Saturday, October 12, 2013

Juggernaut Braces For The Storm

Five years ago I was standing on the beach in Puri, Orissa, watching the fishermen bring in their catch and being awed by the splendor of Ratha Yatra festival. I was dancing in monsoon rains and touring the Konark Sun Temple on Odisha. I was enjoying floating in the pool reading a book and eating at a local restaurant down the street from my hotel.
As a cyclone prepares to made landfall in Orissa I remember all the wonderful people I met while I was there. The rickshaw driver who took me to the Sun Temple who later on became my body guard as people crowded around me to take photos.
The nice police woman who introduced me to coconut drinks on the side of the road when I stopped to admire the beaches of Orissa's coast. We took pictures together as I sipped on my coconut.
The young man who took me to his favorite temple in Bhubaneswar while I waited for my train. He introduced me to new cuisines and accompanied me to Aarti ceremony.
I remember the wise British woman who shared a rickshaw during a monsoon down pour as well as stories of traveling and romance over tea. She loved Orissa, she returned as often as she could to bask in the peacefulness and beauty of Puri.
Puri was a whirl-wind adventure. I had not planned to visit when I arrived in India, but when I was studying my Lonely Planet guide I decided to make it a pit-stop before I headed to Chennai. 
Alone I disembarked the train. I remember the memory of the rickshaw that took me from the train station to my hotel. I had picked it in the Lonely Planet guide because it was cheap. I was happy with the accommodations, despite being stuck in the basement with a bucket for a shower I was happy that their was a pool and it was located only a short walk from the beach. 

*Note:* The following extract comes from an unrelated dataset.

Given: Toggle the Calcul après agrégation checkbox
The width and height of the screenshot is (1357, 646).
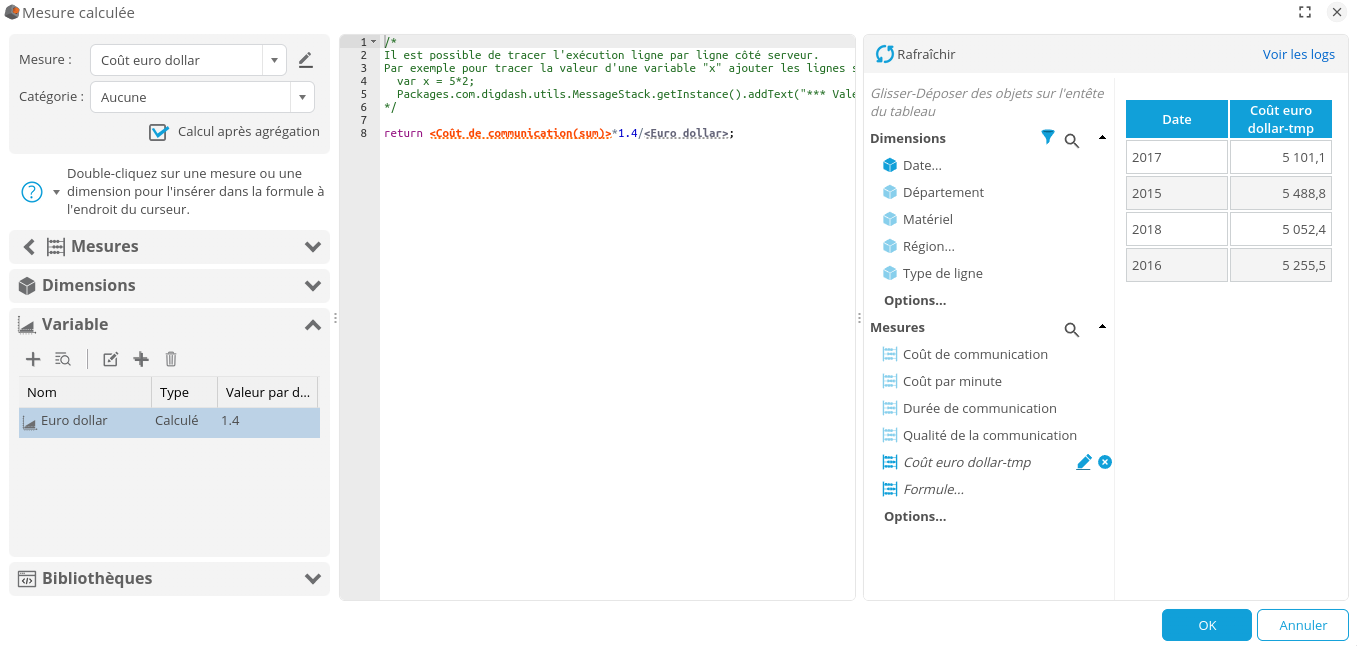Looking at the screenshot, I should [x=158, y=132].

I remember walking to the beach by-myself. I sat on the beach contemplating what to do next.  I found a small restaurant to eat near my hotel. I decided to venture off to find the huge carts they built for Ratha Yatra festival. These towering structures were not hard to find. 

Every year during the festival, locals build huge wooden monuments on massive wooden wheels. They load the statues of Jagernaught gods into the cart and thousands of people pull these carts down the long street to a separate temple. They stay there a couple days and then are pulled back home. 

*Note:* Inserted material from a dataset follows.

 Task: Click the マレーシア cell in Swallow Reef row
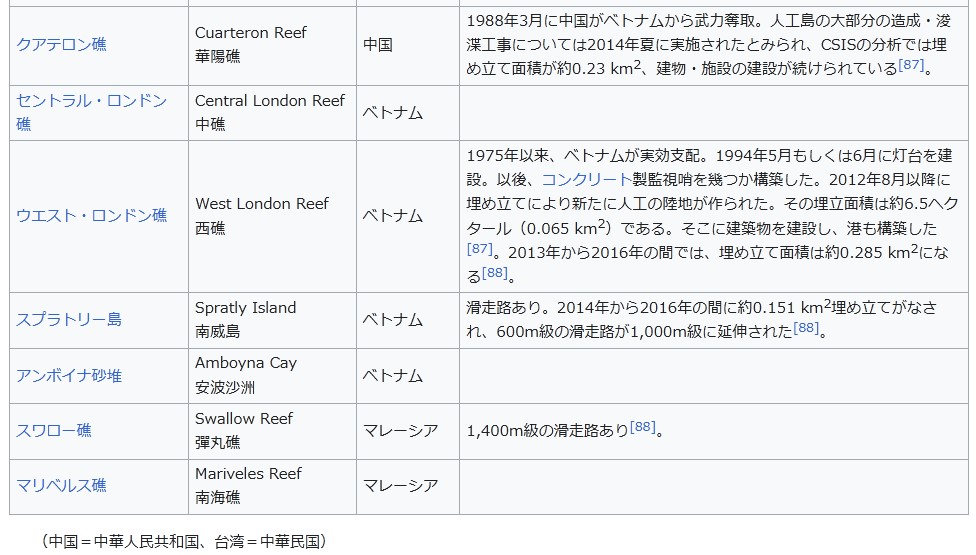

This elaborate ceremony brings in many spectators despite the monsoons. Chaotic masses of people pass by the carts waiting for offerings from the gods. I thew myself into the chaos hoping to feel the energy from the crowds. That's when it began to rain. 

The monsoons are not a light rain, the monsoons feel as if someone is pouring buckets of water on your head or if you were standing under Iguazu Falls. I scrambled with the masses to find cover. Most sheltered under small tarps set up outside of shops. I found a shop near by and stood with a group under the hole-ridden awning.

I turned around to look down into the shop to see another white woman inside. Privileged I ventured into the shopping, knowing that I would have to buy to take shelter. That's where I met the lovely British woman. I don't remember her name now, but I remember we struck up conversation immediately. She was much older and well traveled. 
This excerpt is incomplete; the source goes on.